在 Mongodb 中聚合的有效方法

Efficient way to aggregate in Mongodb

我有一个collection

{
"name" : "foo"
"clicked" : {"0":6723,"1": 1415,"2":1122}
}
{
    "name" : "bar"
    "clicked" : {"8":1423,"9": 1415,"10":1122}
    }
{
"name" : "xyz"
"clicked" : {"22":6723,"23": 1415,"2":1234}
}

点击基本上是{"position of item-clicked in the list" : "id of the item"}

我想要的最终输出是某个项目被点击的总次数,即上面示例的以下内容:

    {
     6723:2, 
     1415:3, 
     1423:1,
     1122:2,
     1234:1
    }

一种方法是在内存中维护一个字典(在 python 脚本中)并在每个文档中查找 "clicked" 字段以更新字典。 我是 mongo 的新手,请帮忙!

使用collections.Counter

In [58]: import pymongo

In [59]: from collections import Counter

In [61]: conn = pymongo.MongoClient()

In [62]: db = conn.test

In [63]: col = db.collection

In [64]: result = col.aggregate([{"$group": {"_id": None, "clicked": {"$push": "$clicked"}}}]).next()['clicked']

In [65]: c = Counter()

In [66]: for el in [Counter(i.values()) for i in result]:
   ....:     c += el
   ....:     

In [67]: print(dict(c))
{1122: 2, 6723: 2, 1415: 3, 1234: 1, 1423: 1}

如果您可以取消当前模式并重新设计它,使点击的是一个以键值对作为其元素的数组,那么您可以应用聚合框架来获得所需的结果。

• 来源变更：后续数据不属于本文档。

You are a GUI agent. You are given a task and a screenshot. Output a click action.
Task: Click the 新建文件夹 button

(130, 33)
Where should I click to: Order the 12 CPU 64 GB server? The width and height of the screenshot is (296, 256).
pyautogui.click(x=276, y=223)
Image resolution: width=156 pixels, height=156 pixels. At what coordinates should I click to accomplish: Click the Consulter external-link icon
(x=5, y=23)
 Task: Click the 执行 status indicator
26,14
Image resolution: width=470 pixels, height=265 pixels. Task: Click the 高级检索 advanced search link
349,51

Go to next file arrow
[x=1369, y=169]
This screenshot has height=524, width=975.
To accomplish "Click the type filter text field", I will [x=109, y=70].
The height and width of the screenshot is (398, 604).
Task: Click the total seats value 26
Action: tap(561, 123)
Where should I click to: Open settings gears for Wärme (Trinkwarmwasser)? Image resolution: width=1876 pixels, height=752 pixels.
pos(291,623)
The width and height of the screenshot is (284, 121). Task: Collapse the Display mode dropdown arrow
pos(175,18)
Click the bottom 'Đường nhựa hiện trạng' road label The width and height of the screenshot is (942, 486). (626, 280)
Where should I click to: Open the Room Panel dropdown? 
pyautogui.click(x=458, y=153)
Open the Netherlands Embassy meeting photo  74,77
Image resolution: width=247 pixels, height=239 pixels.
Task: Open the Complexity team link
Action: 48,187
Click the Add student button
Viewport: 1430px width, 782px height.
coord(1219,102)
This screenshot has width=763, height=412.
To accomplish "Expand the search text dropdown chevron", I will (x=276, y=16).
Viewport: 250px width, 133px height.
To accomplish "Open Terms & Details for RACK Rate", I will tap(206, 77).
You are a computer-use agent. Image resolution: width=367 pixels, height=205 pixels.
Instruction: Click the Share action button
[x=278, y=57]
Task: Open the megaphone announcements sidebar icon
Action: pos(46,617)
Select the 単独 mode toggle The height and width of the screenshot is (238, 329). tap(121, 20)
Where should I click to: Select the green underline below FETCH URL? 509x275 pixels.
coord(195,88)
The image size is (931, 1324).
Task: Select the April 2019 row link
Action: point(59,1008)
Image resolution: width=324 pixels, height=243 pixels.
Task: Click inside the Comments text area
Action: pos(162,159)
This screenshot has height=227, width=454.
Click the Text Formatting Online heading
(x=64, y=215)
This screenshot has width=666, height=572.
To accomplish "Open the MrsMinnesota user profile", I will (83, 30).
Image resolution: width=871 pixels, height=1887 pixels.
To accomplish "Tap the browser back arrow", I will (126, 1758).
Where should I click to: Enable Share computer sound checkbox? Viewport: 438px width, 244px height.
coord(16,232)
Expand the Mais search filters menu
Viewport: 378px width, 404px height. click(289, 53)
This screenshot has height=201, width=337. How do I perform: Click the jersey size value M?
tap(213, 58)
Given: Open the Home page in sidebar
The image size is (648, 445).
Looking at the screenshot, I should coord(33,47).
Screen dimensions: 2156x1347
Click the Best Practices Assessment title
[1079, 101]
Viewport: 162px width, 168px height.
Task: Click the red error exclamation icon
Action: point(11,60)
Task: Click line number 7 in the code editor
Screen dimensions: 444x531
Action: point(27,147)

在 Mongo 中,您可以通过使用 forEach() method of the find() 光标遍历文档并使用键数组更新单击的字段来转换架构-值对对象:

db.collection.find().forEach(function (doc){
    var obj     = {},
        keys    = Object.keys(doc.clicked), 
            clicked = keys.map(function (key){ 
                obj.position = parseInt(key);
                obj.elementId = doc.clicked[key]
                return obj;
            }); 
    doc.clicked = clicked;
    db.collection.save(doc);
});

使用上述方法更改架构后,您的文档将具有以下结构:

{
    "name": "foo",
    "clicked": [
        { "position": 0, "elementId": 6723 },
        { "position": 1, "elementId": 1415 },
        { "position": 2, "elementId": 1122 }
    ]
},
{
    "name": "bar",
    "clicked": [
        { "position": 8, "elementId": 1423 },
        { "position": 9, "elementId": 1415 },
        { "position": 10, "elementId": 1122 }
    ]    
},
{
    "name": "xyz"
    "clicked": [
        { "position": 22, "elementId": 6723 },
        { "position": 23, "elementId": 1415 },
        { "position": 2,  "elementId": 1234 }
    ]
}

通过使用 aggregation framework. This would entail an aggregation pipeline that consists of an $unwind and $group operators, with the $unwind 作为其第一个管道步骤来获得所需的聚合将是一件非常容易的事。这将从输入文档中解构 clicked 数组字段以输出每个元素的文档。每个输出文档用一个元素值替换数组。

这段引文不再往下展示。